GNU General Public License v3.0

117 stars 66 forks source link

error when aggregate daily records #3

Closed YiranJing closed 4 years ago

YiranJing commented 4 years ago

Hi @jianxu305,

Thanks for your package first!

I use your function below to generate daily data from ding xiang yuan.
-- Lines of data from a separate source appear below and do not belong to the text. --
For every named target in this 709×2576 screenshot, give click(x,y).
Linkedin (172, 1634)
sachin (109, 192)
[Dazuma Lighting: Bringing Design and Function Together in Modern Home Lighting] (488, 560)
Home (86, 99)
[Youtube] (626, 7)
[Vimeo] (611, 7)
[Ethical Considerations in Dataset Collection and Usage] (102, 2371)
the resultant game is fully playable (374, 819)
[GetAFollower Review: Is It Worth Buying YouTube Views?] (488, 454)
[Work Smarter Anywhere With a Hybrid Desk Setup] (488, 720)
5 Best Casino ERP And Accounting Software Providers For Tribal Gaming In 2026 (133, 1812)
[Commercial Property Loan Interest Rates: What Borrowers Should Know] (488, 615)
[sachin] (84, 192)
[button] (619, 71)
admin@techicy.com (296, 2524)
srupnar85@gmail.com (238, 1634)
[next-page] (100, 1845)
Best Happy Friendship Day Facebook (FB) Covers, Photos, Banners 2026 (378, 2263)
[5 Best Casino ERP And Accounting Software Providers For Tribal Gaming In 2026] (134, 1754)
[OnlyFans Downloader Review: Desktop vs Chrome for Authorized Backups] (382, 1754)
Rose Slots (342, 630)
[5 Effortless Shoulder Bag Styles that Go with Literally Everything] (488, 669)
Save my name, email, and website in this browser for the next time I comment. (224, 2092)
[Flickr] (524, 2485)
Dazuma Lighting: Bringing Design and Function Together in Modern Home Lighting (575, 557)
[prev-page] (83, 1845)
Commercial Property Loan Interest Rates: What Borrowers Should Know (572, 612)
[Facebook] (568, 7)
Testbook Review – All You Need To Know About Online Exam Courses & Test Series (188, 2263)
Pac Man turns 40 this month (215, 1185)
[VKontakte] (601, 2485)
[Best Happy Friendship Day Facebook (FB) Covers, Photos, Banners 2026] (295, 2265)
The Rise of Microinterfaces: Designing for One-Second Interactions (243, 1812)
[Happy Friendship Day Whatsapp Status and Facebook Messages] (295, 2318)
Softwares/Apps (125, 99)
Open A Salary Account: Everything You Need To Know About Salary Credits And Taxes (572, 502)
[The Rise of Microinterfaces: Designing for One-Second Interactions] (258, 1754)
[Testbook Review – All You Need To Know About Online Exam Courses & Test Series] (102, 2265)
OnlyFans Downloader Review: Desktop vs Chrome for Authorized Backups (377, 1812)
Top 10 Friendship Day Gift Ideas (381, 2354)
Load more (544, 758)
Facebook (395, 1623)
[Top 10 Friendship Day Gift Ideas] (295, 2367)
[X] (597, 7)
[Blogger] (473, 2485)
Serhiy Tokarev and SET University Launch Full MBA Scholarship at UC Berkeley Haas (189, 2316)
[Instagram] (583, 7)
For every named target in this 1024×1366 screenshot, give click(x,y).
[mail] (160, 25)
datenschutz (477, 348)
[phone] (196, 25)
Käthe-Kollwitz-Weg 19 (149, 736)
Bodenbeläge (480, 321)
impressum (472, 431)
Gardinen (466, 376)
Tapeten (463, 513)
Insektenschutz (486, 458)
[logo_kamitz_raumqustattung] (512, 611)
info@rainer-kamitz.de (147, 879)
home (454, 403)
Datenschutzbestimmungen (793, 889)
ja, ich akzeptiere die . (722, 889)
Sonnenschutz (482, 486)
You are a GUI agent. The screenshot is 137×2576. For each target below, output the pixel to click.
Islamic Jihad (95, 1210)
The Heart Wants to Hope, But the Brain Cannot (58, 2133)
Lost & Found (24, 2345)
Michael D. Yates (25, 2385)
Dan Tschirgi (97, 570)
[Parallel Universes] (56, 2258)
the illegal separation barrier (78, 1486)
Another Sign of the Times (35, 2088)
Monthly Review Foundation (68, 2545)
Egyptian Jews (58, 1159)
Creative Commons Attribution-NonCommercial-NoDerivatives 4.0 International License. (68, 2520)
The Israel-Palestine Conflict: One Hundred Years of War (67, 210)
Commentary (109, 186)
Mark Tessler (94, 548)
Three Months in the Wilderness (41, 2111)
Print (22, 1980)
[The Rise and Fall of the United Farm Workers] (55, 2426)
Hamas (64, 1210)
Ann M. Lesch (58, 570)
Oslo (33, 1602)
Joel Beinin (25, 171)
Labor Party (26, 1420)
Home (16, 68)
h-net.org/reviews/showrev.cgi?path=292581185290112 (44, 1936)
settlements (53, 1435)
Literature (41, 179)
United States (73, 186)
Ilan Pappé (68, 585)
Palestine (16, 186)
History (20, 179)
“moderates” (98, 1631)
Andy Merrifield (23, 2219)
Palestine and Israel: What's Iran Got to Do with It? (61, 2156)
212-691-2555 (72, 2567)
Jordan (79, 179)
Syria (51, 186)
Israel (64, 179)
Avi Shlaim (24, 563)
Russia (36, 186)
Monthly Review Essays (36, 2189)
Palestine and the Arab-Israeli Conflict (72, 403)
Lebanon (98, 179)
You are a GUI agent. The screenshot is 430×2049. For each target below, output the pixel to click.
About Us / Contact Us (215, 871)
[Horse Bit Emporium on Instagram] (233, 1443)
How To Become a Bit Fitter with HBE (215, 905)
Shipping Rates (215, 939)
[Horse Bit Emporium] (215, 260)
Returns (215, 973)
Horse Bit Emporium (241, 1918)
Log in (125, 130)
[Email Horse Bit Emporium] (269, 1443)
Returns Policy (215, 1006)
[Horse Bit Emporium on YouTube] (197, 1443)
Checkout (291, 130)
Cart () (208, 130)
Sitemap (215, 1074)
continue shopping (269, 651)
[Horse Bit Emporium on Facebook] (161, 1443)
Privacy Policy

DXYArea = utils.load_chinese_data() # Query latest Regional Data from DXY
daily_frm_DXYArea = utils.aggDaily(DXYArea) # generate daily data

From the plot of Henan province, the comfirmed cases decrease in 2020-02-04. Is some error within function utils.aggDaily?

Thanks for the help :)

XsLee commented 4 years ago

青海，新疆，内蒙，甘肃，重庆，海南，北京，上海有类似情况

jianxu305 commented 4 years ago

Thanks for spotting this. I found the problem. In the CSV file provided by another github project (https://github.com/BlankerL/DXY-2019-nCoV-Data) on Feb 3, 2020 has some problems. It contains many duplicated cityNames such as "南阳" and "南阳（含邓州）", "商丘" and "商丘（含永城）".

I will build a guard against this input asap. Stay tune.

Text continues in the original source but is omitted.